Pixel coordinate grounding data
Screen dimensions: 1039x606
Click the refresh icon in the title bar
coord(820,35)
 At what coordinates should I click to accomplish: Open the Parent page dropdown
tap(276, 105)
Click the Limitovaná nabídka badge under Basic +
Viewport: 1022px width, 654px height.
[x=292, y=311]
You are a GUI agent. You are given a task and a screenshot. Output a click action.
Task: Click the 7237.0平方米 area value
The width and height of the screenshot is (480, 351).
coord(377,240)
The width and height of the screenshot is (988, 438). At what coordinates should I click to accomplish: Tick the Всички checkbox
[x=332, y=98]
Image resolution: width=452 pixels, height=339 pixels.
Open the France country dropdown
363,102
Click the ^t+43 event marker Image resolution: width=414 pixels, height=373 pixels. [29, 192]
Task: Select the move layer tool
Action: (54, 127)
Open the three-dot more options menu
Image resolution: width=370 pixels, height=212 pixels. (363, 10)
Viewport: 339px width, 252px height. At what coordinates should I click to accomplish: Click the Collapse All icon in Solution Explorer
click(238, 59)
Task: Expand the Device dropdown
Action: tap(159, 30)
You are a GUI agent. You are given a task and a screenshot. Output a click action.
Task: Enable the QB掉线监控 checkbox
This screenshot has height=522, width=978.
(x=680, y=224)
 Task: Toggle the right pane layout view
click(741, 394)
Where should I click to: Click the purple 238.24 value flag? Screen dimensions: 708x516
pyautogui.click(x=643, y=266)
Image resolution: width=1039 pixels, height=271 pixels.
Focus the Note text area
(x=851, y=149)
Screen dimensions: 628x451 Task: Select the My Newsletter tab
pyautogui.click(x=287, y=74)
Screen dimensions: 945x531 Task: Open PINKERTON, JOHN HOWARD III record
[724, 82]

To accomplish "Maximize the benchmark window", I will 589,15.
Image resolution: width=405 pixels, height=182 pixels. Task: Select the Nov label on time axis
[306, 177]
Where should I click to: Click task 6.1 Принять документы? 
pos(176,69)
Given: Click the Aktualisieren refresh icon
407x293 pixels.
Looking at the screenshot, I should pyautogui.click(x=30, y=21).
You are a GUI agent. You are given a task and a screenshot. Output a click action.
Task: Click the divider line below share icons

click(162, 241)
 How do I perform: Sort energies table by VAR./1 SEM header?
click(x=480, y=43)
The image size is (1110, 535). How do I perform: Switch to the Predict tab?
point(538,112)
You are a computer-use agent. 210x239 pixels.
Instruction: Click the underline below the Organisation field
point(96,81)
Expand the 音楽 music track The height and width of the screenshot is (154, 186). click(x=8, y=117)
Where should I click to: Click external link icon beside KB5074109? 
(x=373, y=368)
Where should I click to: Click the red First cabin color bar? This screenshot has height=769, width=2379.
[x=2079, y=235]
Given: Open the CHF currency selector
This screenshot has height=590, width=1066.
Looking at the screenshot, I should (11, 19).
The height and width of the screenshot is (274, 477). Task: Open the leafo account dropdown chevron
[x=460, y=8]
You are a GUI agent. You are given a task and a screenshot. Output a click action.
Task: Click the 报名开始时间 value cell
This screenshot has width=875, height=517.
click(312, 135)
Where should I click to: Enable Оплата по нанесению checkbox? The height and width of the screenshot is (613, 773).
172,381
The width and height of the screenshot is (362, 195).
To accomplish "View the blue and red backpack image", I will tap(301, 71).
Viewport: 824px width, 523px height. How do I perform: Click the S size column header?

Task goal: Exactly reproduce all of the entries.

Answer section:
Screen dimensions: 1039x606
Click the refresh icon in the title bar
coord(820,35)
 At what coordinates should I click to accomplish: Open the Parent page dropdown
tap(276, 105)
Click the Limitovaná nabídka badge under Basic +
Viewport: 1022px width, 654px height.
[x=292, y=311]
You are a GUI agent. You are given a task and a screenshot. Output a click action.
Task: Click the 7237.0平方米 area value
The width and height of the screenshot is (480, 351).
coord(377,240)
The width and height of the screenshot is (988, 438). At what coordinates should I click to accomplish: Tick the Всички checkbox
[x=332, y=98]
Image resolution: width=452 pixels, height=339 pixels.
Open the France country dropdown
363,102
Click the ^t+43 event marker Image resolution: width=414 pixels, height=373 pixels. [29, 192]
Task: Select the move layer tool
Action: (54, 127)
Open the three-dot more options menu
Image resolution: width=370 pixels, height=212 pixels. (363, 10)
Viewport: 339px width, 252px height. At what coordinates should I click to accomplish: Click the Collapse All icon in Solution Explorer
click(238, 59)
Task: Expand the Device dropdown
Action: tap(159, 30)
You are a GUI agent. You are given a task and a screenshot. Output a click action.
Task: Enable the QB掉线监控 checkbox
This screenshot has height=522, width=978.
(x=680, y=224)
 Task: Toggle the right pane layout view
click(741, 394)
Where should I click to: Click the purple 238.24 value flag? Screen dimensions: 708x516
pyautogui.click(x=643, y=266)
Image resolution: width=1039 pixels, height=271 pixels.
Focus the Note text area
(x=851, y=149)
Screen dimensions: 628x451 Task: Select the My Newsletter tab
pyautogui.click(x=287, y=74)
Screen dimensions: 945x531 Task: Open PINKERTON, JOHN HOWARD III record
[724, 82]

To accomplish "Maximize the benchmark window", I will 589,15.
Image resolution: width=405 pixels, height=182 pixels. Task: Select the Nov label on time axis
[306, 177]
Where should I click to: Click task 6.1 Принять документы? 
pos(176,69)
Given: Click the Aktualisieren refresh icon
407x293 pixels.
Looking at the screenshot, I should pyautogui.click(x=30, y=21).
You are a GUI agent. You are given a task and a screenshot. Output a click action.
Task: Click the divider line below share icons

click(162, 241)
 How do I perform: Sort energies table by VAR./1 SEM header?
click(x=480, y=43)
The image size is (1110, 535). How do I perform: Switch to the Predict tab?
point(538,112)
You are a computer-use agent. 210x239 pixels.
Instruction: Click the underline below the Organisation field
point(96,81)
Expand the 音楽 music track The height and width of the screenshot is (154, 186). click(x=8, y=117)
Where should I click to: Click external link icon beside KB5074109? 
(x=373, y=368)
Where should I click to: Click the red First cabin color bar? This screenshot has height=769, width=2379.
[x=2079, y=235]
Given: Open the CHF currency selector
This screenshot has height=590, width=1066.
Looking at the screenshot, I should (11, 19).
The height and width of the screenshot is (274, 477). Task: Open the leafo account dropdown chevron
[x=460, y=8]
You are a GUI agent. You are given a task and a screenshot. Output a click action.
Task: Click the 报名开始时间 value cell
This screenshot has width=875, height=517.
click(312, 135)
Where should I click to: Enable Оплата по нанесению checkbox? The height and width of the screenshot is (613, 773).
172,381
The width and height of the screenshot is (362, 195).
To accomplish "View the blue and red backpack image", I will tap(301, 71).
Viewport: 824px width, 523px height. How do I perform: Click the S size column header?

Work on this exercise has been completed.